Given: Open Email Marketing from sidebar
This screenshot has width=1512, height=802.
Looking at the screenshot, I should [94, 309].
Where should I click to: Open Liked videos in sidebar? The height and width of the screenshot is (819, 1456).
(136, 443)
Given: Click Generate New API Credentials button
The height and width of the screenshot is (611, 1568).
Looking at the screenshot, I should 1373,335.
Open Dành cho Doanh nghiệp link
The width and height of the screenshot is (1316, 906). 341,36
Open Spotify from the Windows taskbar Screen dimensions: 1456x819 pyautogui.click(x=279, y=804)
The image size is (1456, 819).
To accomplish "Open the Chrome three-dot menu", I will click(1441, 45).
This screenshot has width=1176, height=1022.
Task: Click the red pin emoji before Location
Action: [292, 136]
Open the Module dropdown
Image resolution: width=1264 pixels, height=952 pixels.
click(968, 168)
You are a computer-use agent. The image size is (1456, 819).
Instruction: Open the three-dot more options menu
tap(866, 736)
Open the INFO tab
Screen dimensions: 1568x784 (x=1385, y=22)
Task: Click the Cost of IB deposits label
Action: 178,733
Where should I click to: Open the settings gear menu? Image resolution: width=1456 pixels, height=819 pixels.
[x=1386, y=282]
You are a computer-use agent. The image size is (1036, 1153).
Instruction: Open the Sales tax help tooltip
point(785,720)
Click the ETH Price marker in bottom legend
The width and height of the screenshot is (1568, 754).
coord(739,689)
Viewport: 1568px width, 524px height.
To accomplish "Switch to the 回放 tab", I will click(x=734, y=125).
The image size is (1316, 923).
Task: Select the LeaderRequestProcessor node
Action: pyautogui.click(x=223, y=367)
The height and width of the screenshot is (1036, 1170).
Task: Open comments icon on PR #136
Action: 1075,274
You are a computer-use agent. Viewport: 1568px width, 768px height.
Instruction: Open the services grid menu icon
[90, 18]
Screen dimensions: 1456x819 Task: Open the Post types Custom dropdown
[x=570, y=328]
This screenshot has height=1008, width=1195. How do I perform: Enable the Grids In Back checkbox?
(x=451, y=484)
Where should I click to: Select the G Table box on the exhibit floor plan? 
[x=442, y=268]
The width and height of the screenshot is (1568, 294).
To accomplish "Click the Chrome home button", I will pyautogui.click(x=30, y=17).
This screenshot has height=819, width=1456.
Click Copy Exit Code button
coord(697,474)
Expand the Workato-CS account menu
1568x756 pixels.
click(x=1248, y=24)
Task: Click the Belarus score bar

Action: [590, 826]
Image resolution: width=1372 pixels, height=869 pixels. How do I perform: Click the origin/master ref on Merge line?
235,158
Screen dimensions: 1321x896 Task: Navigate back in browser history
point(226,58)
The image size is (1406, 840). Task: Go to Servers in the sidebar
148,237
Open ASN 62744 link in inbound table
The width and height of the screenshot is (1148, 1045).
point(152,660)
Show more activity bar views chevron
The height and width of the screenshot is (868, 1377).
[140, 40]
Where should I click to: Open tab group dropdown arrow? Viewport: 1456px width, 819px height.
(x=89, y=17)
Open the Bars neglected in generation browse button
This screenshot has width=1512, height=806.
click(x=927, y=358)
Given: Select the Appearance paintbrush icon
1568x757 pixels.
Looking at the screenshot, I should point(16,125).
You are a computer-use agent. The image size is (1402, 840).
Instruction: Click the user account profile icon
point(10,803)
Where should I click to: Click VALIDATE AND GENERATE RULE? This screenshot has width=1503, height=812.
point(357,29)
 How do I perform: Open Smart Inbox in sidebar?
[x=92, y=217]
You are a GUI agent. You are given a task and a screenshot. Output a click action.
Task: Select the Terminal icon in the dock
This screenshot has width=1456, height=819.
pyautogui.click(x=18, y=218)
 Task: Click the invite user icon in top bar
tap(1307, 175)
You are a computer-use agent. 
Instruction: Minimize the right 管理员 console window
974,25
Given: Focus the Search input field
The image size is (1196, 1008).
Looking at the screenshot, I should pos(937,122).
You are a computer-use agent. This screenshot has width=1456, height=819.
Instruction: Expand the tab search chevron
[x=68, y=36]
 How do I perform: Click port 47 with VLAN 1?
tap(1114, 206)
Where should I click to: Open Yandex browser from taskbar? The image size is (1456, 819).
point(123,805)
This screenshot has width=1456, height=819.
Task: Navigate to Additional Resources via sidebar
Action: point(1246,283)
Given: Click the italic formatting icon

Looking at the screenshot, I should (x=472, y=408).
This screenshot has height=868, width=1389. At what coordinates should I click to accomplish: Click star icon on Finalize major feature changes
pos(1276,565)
- - - - -
[What to work on]: Using the records above, copy word for word the line with "The image size is (1406, 840).", the line with "Given: Select the Appearance paintbrush icon", and every line between them.

[Answer to the exercise]:
The image size is (1406, 840). Task: Go to Servers in the sidebar
148,237
Open ASN 62744 link in inbound table
The width and height of the screenshot is (1148, 1045).
point(152,660)
Show more activity bar views chevron
The height and width of the screenshot is (868, 1377).
[140, 40]
Where should I click to: Open tab group dropdown arrow? Viewport: 1456px width, 819px height.
(x=89, y=17)
Open the Bars neglected in generation browse button
This screenshot has width=1512, height=806.
click(x=927, y=358)
Given: Select the Appearance paintbrush icon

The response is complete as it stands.